---------- Excerpted text ----------
We cut back to the room in Brooklyn. Nicki tells us she was in a physical relationship with Keith for many years. She kept it secret she tells us, but she doesn’t say it was at Keith’s behest. Though we all know of course it was. She says a lot of people within the Nxivm community did not know about Keith’s sex partners (I am loathe to call them romantic partners) or that he even had any. Believe it or not, a lot of people thought he was celibate. I learned that from India Oxenberg’s doc series “Seduced.” That just shows you, as India says in her doc, how good Keith was at getting people to keep his secrets. And there were a whole lotta women having sex with Keith while keeping it secret.
Nicki wishes there was a way she could show the world who Keith really is “and how much he has contributed to making this world a better place through everyone he has ever interacted with.” Yeah, she really said that. I don’t know what she feels about Keith today, post-trial. It is likely she was not fully aware of all the shit that went down between Keith and some other members at the time of this scene being filmed. Because no way in hell she would have the chutzpah to say that if she did, right? Because, damn.
Brooklyn, New York
We see Emily Saul, a journalist for the New York Post, talking on her cell to her editor, as she hurriedly walks on a street outside of the courthouse. She consults her notes, “Grandmaster is one word and it should be capitalized,” she says. Which is funny in a kind of macabre way.
Emily tells us she covers Brooklyn Federal Court for the paper. The Post is known for their attention grabbing headlines. “Nxivm leader liked ‘sex slaves’ thin- but pigged out on junk food” one article says. These are called “Hey, Martha!” headlines, she explains. They’re supposed to get a husband sitting at the breakfast table to call out to his wife, “Hey Martha! You won’t believe what I’m reading in the paper!” The whole case is just filled with “Hey, Marthas,” she tells us.
---------- Recorded data ----------
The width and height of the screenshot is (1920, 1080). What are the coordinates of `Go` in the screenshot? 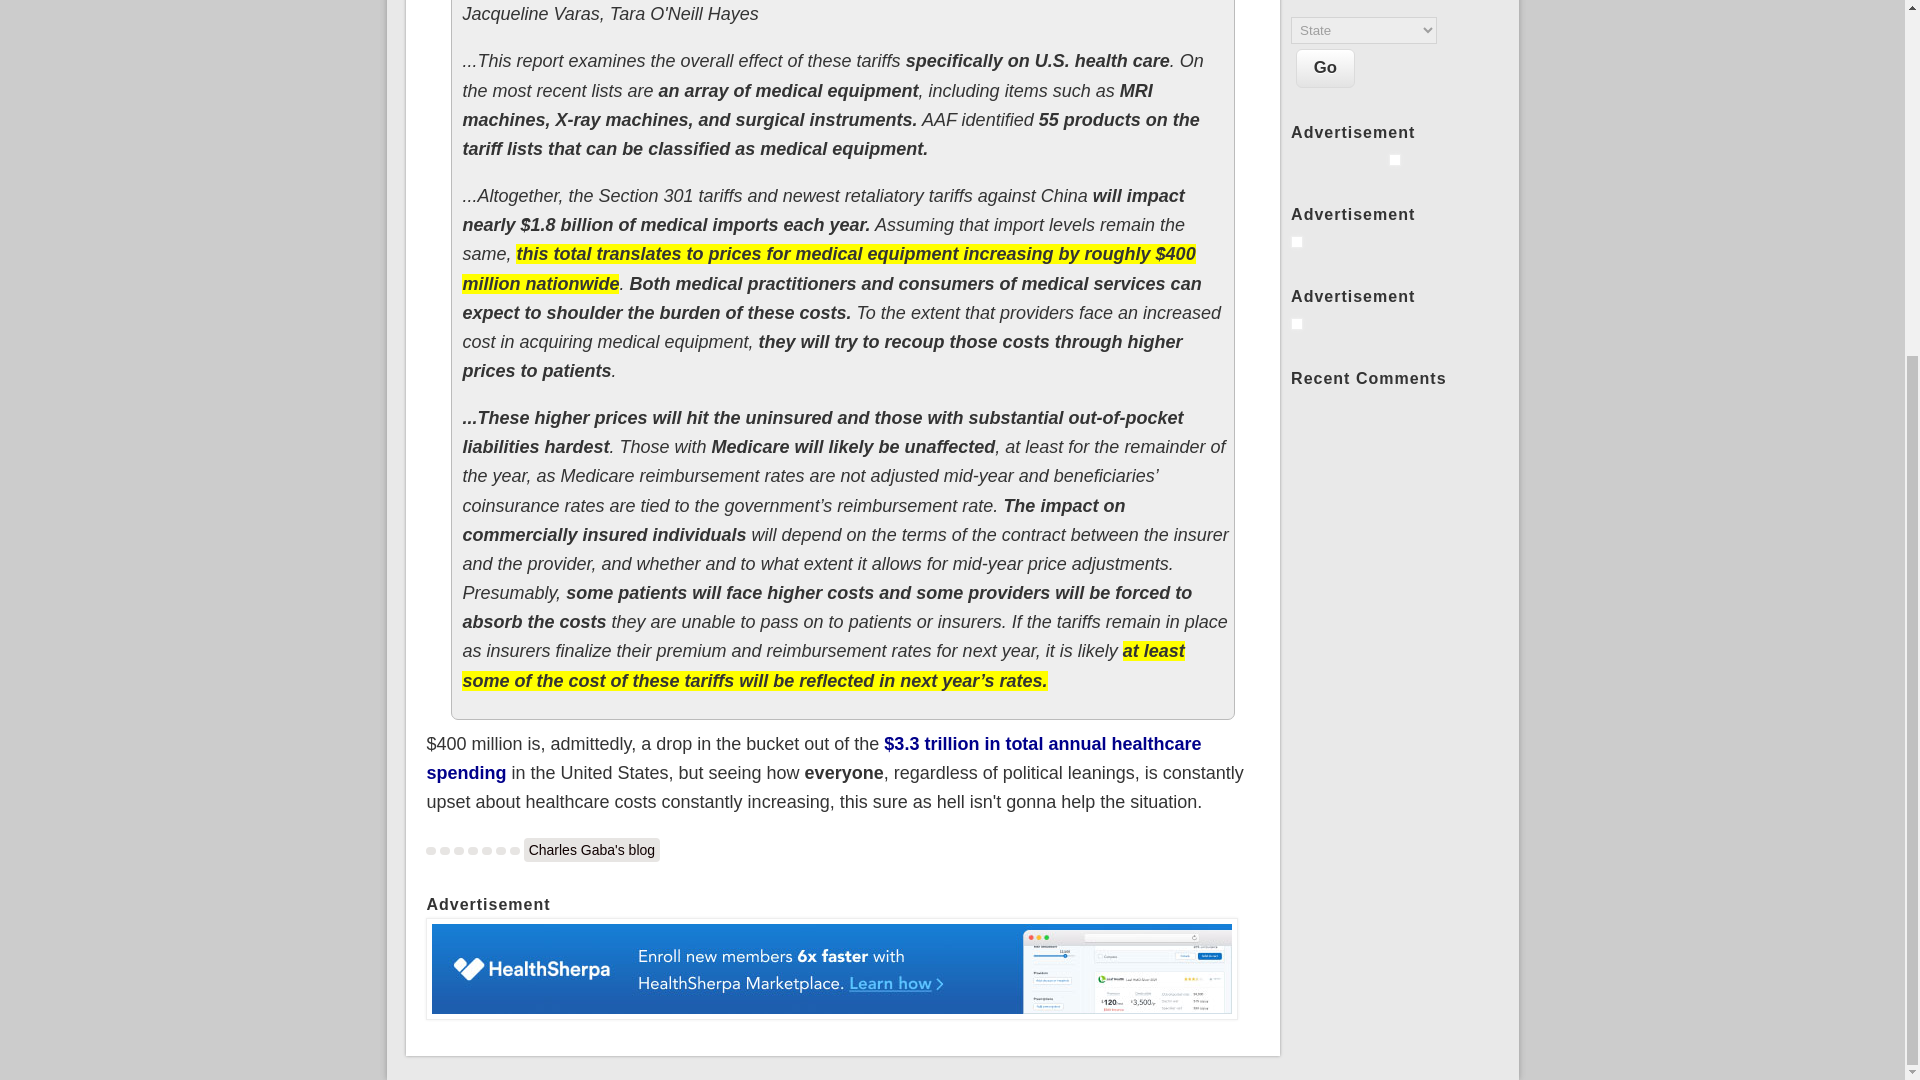 It's located at (1326, 68).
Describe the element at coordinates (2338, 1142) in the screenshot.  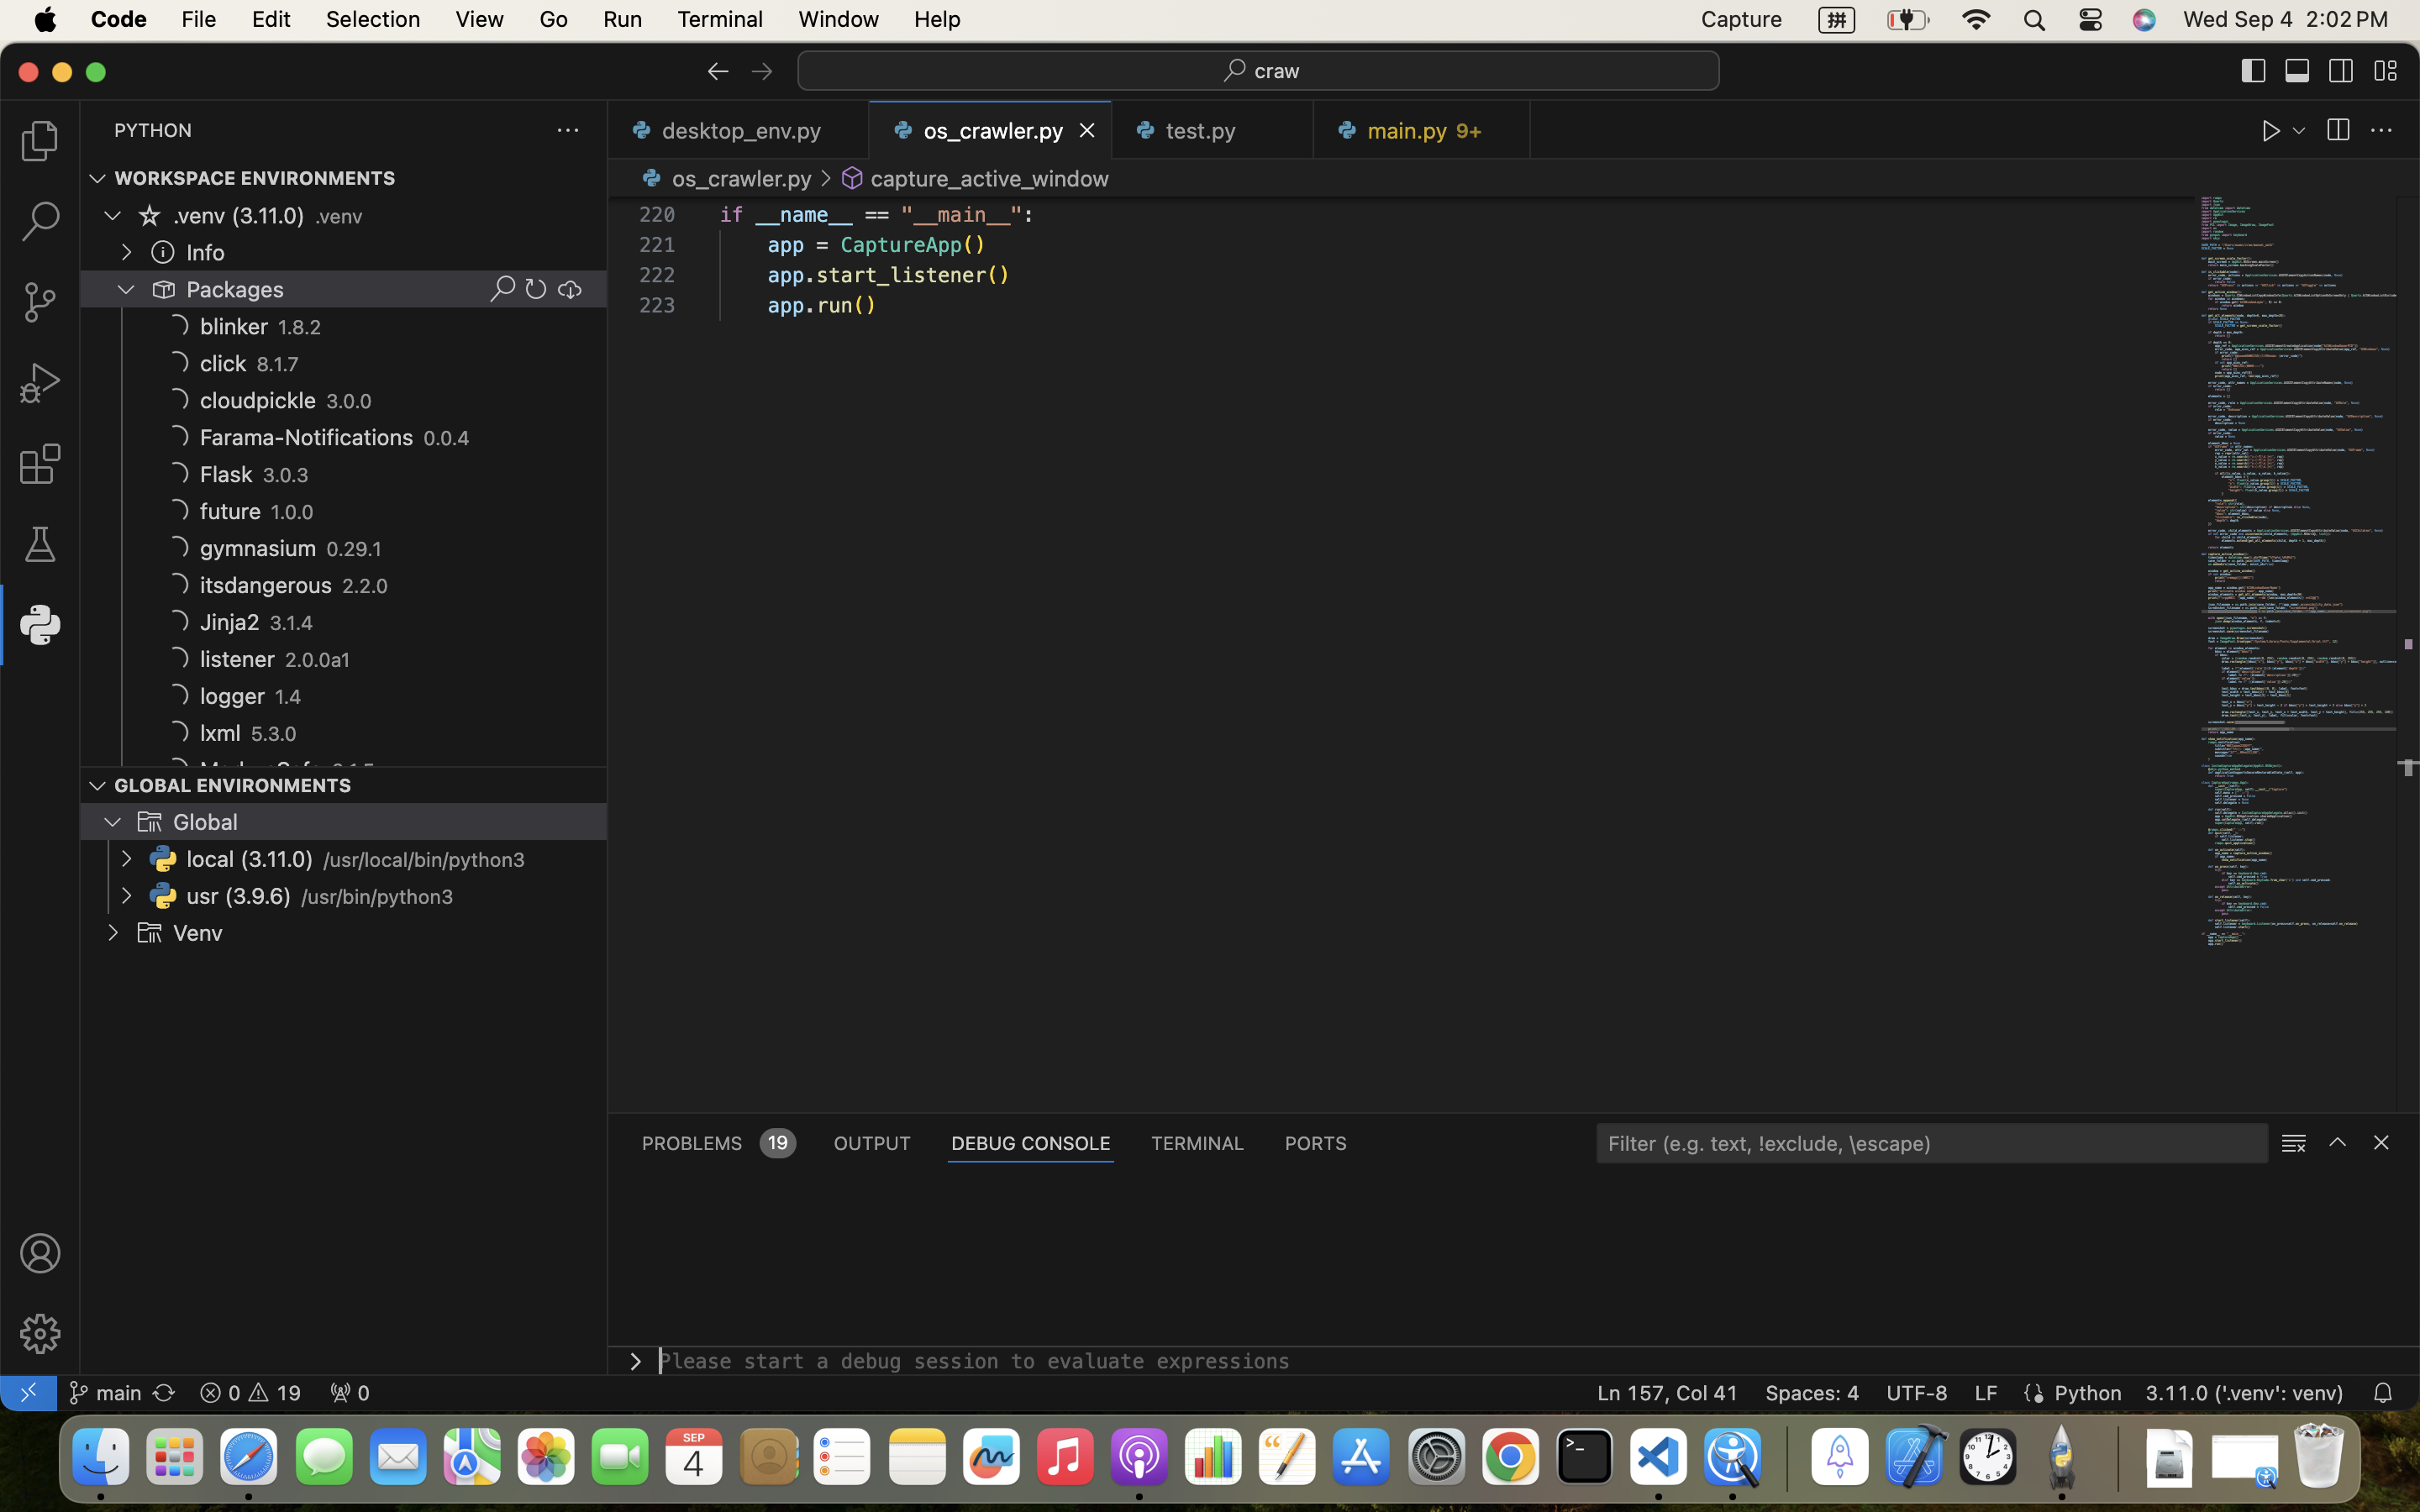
----------
Please say what Emily Saul covers for the New York Post, according to the Nxivm excerpt. The listing is separate material, unrelated to the Nxivm excerpt.

She covers Brooklyn Federal Court.